Stored dataset items
(begin)
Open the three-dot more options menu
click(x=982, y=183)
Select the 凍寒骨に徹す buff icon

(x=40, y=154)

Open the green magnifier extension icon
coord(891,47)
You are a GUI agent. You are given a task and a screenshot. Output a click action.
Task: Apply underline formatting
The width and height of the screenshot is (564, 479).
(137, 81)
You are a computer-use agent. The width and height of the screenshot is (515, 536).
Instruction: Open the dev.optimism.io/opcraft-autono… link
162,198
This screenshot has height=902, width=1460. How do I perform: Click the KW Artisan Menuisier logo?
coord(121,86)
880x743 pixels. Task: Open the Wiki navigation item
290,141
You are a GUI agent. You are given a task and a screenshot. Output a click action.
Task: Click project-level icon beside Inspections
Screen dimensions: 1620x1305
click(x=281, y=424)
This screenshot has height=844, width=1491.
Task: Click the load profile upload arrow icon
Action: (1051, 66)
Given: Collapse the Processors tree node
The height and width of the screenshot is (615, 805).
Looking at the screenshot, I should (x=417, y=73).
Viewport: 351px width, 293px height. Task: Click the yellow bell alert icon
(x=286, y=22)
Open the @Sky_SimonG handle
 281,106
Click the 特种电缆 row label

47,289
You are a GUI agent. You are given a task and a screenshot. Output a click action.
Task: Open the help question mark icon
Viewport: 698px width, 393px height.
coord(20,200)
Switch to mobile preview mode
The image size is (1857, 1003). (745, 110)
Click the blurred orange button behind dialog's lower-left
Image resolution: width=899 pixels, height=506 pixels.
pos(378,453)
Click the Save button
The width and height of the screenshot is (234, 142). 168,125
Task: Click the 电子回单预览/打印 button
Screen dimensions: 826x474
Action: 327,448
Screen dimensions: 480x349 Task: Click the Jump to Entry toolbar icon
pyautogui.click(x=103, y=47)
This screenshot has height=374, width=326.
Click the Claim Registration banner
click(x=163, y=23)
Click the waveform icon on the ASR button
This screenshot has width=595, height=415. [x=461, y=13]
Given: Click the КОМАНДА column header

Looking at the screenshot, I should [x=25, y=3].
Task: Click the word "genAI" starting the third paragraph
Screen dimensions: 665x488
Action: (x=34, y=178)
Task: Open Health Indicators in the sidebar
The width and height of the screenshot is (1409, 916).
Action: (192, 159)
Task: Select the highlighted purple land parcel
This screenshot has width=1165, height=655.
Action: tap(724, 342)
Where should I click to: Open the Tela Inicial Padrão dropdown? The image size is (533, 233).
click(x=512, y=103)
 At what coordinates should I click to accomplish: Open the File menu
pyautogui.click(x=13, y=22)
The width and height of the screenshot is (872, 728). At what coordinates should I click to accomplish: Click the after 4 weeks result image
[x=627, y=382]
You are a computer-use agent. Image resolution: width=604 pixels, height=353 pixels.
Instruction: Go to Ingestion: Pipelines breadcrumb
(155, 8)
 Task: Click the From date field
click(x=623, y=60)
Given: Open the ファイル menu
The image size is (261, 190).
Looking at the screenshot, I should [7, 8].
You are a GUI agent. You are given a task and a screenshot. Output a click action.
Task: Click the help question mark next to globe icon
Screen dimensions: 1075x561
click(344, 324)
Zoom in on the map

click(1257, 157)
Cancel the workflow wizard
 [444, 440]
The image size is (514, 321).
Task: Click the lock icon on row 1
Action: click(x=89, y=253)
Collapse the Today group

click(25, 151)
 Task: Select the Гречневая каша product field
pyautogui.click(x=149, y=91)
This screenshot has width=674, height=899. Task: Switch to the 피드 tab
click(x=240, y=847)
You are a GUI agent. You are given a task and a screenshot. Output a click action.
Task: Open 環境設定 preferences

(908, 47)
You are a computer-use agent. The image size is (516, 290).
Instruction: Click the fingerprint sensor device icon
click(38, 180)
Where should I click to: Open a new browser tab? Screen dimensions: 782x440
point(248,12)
(end)
- Given problem:
Arrange the part of the records above that opens with the line containing "Click the waveform icon on the ASR button" and closes with the line containing "click(x=512, y=103)" as a JSON list of strings, one string per line, leaving out blank lines.

- Output:
[
  "Click the waveform icon on the ASR button",
  "This screenshot has width=595, height=415. [x=461, y=13]",
  "Given: Click the КОМАНДА column header",
  "Looking at the screenshot, I should [x=25, y=3].",
  "Task: Click the word \"genAI\" starting the third paragraph",
  "Screen dimensions: 665x488",
  "Action: (x=34, y=178)",
  "Task: Open Health Indicators in the sidebar",
  "The width and height of the screenshot is (1409, 916).",
  "Action: (192, 159)",
  "Task: Select the highlighted purple land parcel",
  "This screenshot has width=1165, height=655.",
  "Action: tap(724, 342)",
  "Where should I click to: Open the Tela Inicial Padrão dropdown? The image size is (533, 233).",
  "click(x=512, y=103)"
]